● AIM OF THE EXERCISE
Search the records below for the word "will". Copy each line where it occurs.

● EXTRACTED INFORMATION
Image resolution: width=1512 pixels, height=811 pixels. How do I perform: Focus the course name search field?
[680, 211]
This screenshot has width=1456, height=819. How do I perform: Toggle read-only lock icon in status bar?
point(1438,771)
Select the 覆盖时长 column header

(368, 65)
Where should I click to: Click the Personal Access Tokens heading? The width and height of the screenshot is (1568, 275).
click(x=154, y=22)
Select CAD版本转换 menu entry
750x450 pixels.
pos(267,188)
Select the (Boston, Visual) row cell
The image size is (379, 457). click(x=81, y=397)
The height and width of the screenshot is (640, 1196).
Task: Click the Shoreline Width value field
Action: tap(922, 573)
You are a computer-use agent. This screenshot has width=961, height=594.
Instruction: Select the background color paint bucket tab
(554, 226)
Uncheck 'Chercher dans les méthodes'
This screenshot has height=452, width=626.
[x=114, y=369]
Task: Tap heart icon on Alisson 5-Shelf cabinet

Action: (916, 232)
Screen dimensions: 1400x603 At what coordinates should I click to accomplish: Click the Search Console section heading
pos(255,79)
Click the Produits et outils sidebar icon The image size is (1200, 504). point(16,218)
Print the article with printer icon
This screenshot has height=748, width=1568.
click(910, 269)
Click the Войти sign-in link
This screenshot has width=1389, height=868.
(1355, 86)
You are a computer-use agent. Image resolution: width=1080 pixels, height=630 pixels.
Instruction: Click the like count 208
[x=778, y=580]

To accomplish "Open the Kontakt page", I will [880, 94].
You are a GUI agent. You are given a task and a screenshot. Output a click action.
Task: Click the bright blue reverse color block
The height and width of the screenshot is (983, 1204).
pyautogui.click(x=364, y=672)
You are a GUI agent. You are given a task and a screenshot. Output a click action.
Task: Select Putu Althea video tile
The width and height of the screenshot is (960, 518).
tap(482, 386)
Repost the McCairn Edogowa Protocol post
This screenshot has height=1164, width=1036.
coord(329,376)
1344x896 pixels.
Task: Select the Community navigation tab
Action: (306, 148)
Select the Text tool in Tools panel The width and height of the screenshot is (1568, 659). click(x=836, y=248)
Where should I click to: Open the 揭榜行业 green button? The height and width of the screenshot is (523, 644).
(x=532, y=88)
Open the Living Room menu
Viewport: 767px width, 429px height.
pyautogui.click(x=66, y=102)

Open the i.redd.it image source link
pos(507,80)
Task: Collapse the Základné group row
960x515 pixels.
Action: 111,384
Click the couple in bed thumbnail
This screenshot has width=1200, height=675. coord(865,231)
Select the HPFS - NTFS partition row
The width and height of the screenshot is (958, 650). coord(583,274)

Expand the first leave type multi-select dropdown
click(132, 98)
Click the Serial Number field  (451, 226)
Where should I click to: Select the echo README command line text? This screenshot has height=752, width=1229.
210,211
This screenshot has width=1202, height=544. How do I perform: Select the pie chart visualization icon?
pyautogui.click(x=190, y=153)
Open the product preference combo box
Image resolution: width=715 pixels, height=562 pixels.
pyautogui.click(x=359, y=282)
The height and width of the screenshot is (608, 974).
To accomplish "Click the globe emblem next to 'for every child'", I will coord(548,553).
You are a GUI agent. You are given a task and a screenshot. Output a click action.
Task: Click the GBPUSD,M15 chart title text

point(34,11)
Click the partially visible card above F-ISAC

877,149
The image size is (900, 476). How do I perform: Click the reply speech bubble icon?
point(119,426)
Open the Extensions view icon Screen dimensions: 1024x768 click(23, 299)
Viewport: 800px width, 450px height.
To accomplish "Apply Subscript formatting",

● RESPONSE TO THIS TASK
To accomplish "Open the Kontakt page", I will [880, 94].
To accomplish "Click the globe emblem next to 'for every child'", I will coord(548,553).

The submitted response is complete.